The BioExtract Server has been implemented using a multitiered J2EE architecture. Sun’s Java 2 Enterprise Edition (J2EE) Platform provides the ability to develop, deploy, and execute applications in a distributed environment. This architecture also provides:

The tiers making up the BioExtract Server are the client tier, the middle tier and the backend database server tier. (See Figure 1.)

1.3.1. Client tier. The researcher interacts with the BioExtract Server via a Web browser. The system administrator enters data sources and researcher groups into the system. To access the system, researchers are automatically logged into the server with the “guest” id. See Why? — Benefits of becoming a registered user to read about the advantages of creating a personal account.

1.3.2. Middle tier. The middle tier is implemented through the development of a J2EE application and deployed to an application server. It handles the communication between the backend database servers and client processes. All client requests are processed through the middle tier. The list of available databases, database groups, data sets, researchers, researcher groups, and researcher workflows are all managed at this level.

1.3.3. Backend database server tier. Through Remote Method Invocation (RMI), the middle tier application accesses data stored in the fieldstream databases and stand-alone analytic tools. These databases and analytic tools may reside on the same machine or may be distributed across an intranet or the Internet.

Image of BioExtract Server Architecture

Figure 1. BioExtract Server Architecture

1.4. BioExtract Server Functionality

The BioExtract Server provides the researcher with the ability to select from a list of distributed databases or data sets, query selected databases or data sets, apply cleaning and analytic tools to query results, view results, export or save results, and save researcher workflows.

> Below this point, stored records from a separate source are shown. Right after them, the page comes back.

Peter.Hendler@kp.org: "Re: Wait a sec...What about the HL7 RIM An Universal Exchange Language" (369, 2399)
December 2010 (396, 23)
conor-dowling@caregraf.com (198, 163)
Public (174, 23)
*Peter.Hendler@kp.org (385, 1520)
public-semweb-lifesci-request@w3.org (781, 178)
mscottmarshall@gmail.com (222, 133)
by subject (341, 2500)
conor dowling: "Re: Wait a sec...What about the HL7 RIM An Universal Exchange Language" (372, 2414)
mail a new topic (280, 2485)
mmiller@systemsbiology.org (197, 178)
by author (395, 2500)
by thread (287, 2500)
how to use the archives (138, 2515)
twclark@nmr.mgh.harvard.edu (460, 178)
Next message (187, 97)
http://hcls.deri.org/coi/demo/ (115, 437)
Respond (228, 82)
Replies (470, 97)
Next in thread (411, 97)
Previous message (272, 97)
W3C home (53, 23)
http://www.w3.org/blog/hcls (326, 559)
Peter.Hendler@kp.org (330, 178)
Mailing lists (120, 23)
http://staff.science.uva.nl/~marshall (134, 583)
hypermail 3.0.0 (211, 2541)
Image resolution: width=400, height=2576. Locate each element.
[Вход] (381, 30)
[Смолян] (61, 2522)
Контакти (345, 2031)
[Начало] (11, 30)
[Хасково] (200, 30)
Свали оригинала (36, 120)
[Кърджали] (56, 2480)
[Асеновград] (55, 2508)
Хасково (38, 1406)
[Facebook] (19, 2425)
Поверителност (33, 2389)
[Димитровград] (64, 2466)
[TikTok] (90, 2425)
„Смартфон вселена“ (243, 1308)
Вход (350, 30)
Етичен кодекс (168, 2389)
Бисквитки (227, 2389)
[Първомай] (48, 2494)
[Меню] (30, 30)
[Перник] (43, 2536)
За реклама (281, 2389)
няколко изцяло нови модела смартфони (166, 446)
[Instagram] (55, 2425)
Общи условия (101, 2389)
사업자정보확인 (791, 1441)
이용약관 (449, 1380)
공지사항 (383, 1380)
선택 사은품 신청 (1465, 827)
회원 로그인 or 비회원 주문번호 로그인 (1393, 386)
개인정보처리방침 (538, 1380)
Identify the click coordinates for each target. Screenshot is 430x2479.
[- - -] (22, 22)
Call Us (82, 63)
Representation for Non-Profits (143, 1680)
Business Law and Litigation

1.4.1. Pick Sources. After logging onto the server, the researcher has access to multiple databases and previously saved data subsets. The list of available databases and data sets varies based on the researcher’s identity. Multiple distributed databases or data sets may be searched using a single query.

1.4.2. Query. The query capabilities within the BioExtract Server are in the form of FIELDĀ®OPERATORĀ®CONDITION. Fields represent the features, qualifiers, annotations, and other text fields within the records. Operators contextually depend on whether the field selected is numeric or text. For numeric fields, the operators include the relational operators. For text, the operator is always EQ (=), but the condition that can be specified supports GREP options (wildcards, missing characters, etc.) By saving the results of a query to a data set, the researcher is able to subsequently query that data set. The set of query fields available for searching is the union of the available search fields for each selected data source.

1.4.3. Analyze Data. The researcher is provided with a list of analytic tools that may be applied to a result set. Based on the researcher’s tool selection, the data may be processed against a number of algorithms to automatically identify, correct, and annotate the data for many of the most common problems found in sequence misalignments or putative sequence identifications. Depending on the analytic tool selected, the input into the tool may be entered directly, may be based on the current query result set, or may be the output from a previously executed tool.

1.4.4. View Results. After the researcher has executed a query, the results may be viewed in the detail screen of the BioExtract Server or by linking to the original data source.

1.4.5. Export. The results of a query may be exported locally by the researcher. Presently, the exports are ASCII with the format specified by the researcher based on a list of available formats.

1.4.6. Workflows. As the researcher works with the BioExtract server, “steps” are saved in the form of a workflow. Examples of steps might include executing a query, saving a result set, or running an analytic tool. The researcher has the option of saving workflows, modifying workflows, executing workflows, or executing a single step contained within a workflow.